D’une durée de 16 min 17 s, l’enquête est présentée en voix off par un journaliste et s’appuie sur une série de témoignages, avec visages floutés, voix déformées et prénoms modifiés. Dès les premières secondes, le journaliste utilise le conditionnel pour décrire l’ambiance qui règnerait depuis au moins deux ans au sein de l’établissement scolaire, marquée selon plusieurs témoins (enseignants, élèves et parents d’élèves) par un management autoritaire et personnel.
Le récit, toujours appuyé par des témoignages filmés, se focalise ensuite sur la personne d’un surveillant, jamais nommé, et sur son comportement vis-à-vis des élèves. Il fait ensuite état de plusieurs alertes adressées à diverses autorités, puis de plaintes judiciaires qui n’ont pas prospéré. À 6 mn 10 s, le journaliste affirme avoir eu un contact avec le surveillant incriminé (dont il redonne, en fin de séquence, la position), et à 11 min 6 s avec le directeur de l’établissement.
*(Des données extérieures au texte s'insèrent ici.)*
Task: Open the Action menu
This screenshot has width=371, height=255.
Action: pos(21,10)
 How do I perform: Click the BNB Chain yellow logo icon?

Peu avant la conclusion du reportage (14 min 41 s), après avoir expliqué qu’une ultime plainte a donné lieu en février dernier à l’ouverture d’une enquête pour « viol et agressions sexuelles » confirmée par le parquet d’Évry, le journaliste précise : « L’Humanité a contacté le directeur, le rectorat, les autorités religieuses concernées ainsi que le tribunal d’Évry », et rapporte les réponses évasives ou les refus de répondre qu’il a recueillis. À 15 min 44 s, il rappelle la présomption d’innocence dont jouit le surveillant mis en cause.
➔ Le CDJM constate que, comme l’indique M. Daguet pour L’Humanité dans sa réponse à la saisine, la possibilité a été donnée à tous les acteurs de l’enquête de donner leurs points de vue et leurs explications. Il note que les journalistes ont scrupuleusement respecté toutes les précautions inhérentes à ce genre d’enquête : usage du conditionnel, rappel des contacts noués et des contacts avortés, croisement des témoignages, offre de réplique, rappel de la présomption d’innocence, etc.
Aussi, si l’enquête visée peut effectivement paraître « à charge » contre l’établissement catholique visé – par exemple par le choix du titre, anglé, qui relève d’un choix éditorial –, il ne peut qu’être déduit du visionnage de la séquence que cette impression résulte avant tout du refus réitéré de la direction de l’établissement concerné et des tutelles de celui-ci (diocèse, rectorat, etc.) de s’exprimer sur les accusations portées contre lui.
Ces accusations sont formulées par de nombreux témoins. Le refus de s’exprimer de ceux qui avaient en charge de traiter ces accusations ne pouvait permettre au média de nuancer son propos, sauf à espérer que celui-ci renonce à faire état des informations dont il disposait. Cela aurait alors été contraire au devoir de « respecter les faits et le droit que le public a de les connaître », rappelé à l’article 1 de la Charte d’éthique mondiale des journalistes.
Le CDJM estime que L’Humanité n’a pas mené d’enquête à charge, ni commis de faute déontologique au regard des chartes auxquelles il se réfère.
Conclusion
Le CDJM réuni le 12 septembre 2023 en séance plénière estime que L’Humanité n’a enfreint aucune règle déontologique.
La saisine est déclarée non fondée.
Cette décision a été prise par consensus.